Legalizing Marijuana – Independent Senators give Bill C-45 a lifeline
The upper chamber of Canada’s Federal Parliament, The Senate, voted in favor of Bill C-45 going to the committee stage. The bill passed the second reading stage by a vote of 44-29 this Thursday (March 22nd) after a lot of political maneuvering behind the scene. 3 major players in this maneuvering were the Conservatives who would rather kill the bill straightaway then to let it pass in its current form, the Liberals who wanted it to pass and the key voting power in the Senate known as the Independent Senators group. Liberals were so anxious about the future of the bill that the Prime Minister even had to issue a warning that the Senate should not attempt to vote against the will of the Canadians, a will that was demonstrated by electing a government that had legalization of Marijuana as one of their main election promises. However, Liberals still need to wait before the winning celebration as this is not the end of the process. The bill will now be scrutinized by five different Senate committees, which could recommend amendments, before returning it to the upper house for a final debate and vote by June 7.
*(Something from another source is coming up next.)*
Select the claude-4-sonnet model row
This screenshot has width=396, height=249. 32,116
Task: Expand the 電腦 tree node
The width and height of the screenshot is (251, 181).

The Conservatives, who no longer dominate the 105-seat upper house hoped that a handful of independent senators would join them to defeat the bill at this early stage, combined this with the fact that many other independent Senators were travelling away from Ottawa on Senate business, the Conservatives were hopeful about their success. However, the leaders of the independent Senators group acted promptly, issuing a memo to all its travelling members to return to Ottawa on time to vote in favor of the bill. The Independent Senators made it on time and the bill got its’ passage to the committee stage. However, this does not mean that the independents will support the bill in its next stage of voting. Sen. Yuen Pau Woo, leader of the Independent group, characterized this move by the independent Senators as a step to fulfill their constitutional duty to allow the bill to receive proper review and in depth scrutiny; and that doesn’t mean they will all necessarily support the bill in the end.
Conservative Senate leader Larry Smith outlined five key areas of concern to Conservative senators about the cannabis bill: its impact on young people, public security and Indigenous people, the absence of a public education campaign and the lack of police preparedness to enforce a legalized pot regime, including the absence of a scientific test for drug impaired driving.
In a message from New Brunswick before the Senate vote, Prime Minister Trudeau said he expects the Senate to scrutinize the bill and suggest improvements. But he reminded senators that legalizing marijuana was one of the key promises his party made before the election and Canadians voted in favor of this promise when they elected his Liberal government. Referring to the data that shows Canadian kids ranked among the highest under-age users of marijuana in developed countries, and gives up to $7 billion every year in to the pockets of organized criminals, Prime Minister Trudeau said that the current system has failed and this can not go on.
The Liberals are hoping that the Bill passes through the Committee stage with minimum amendment suggestions and they can fulfill one of their high profile election promises.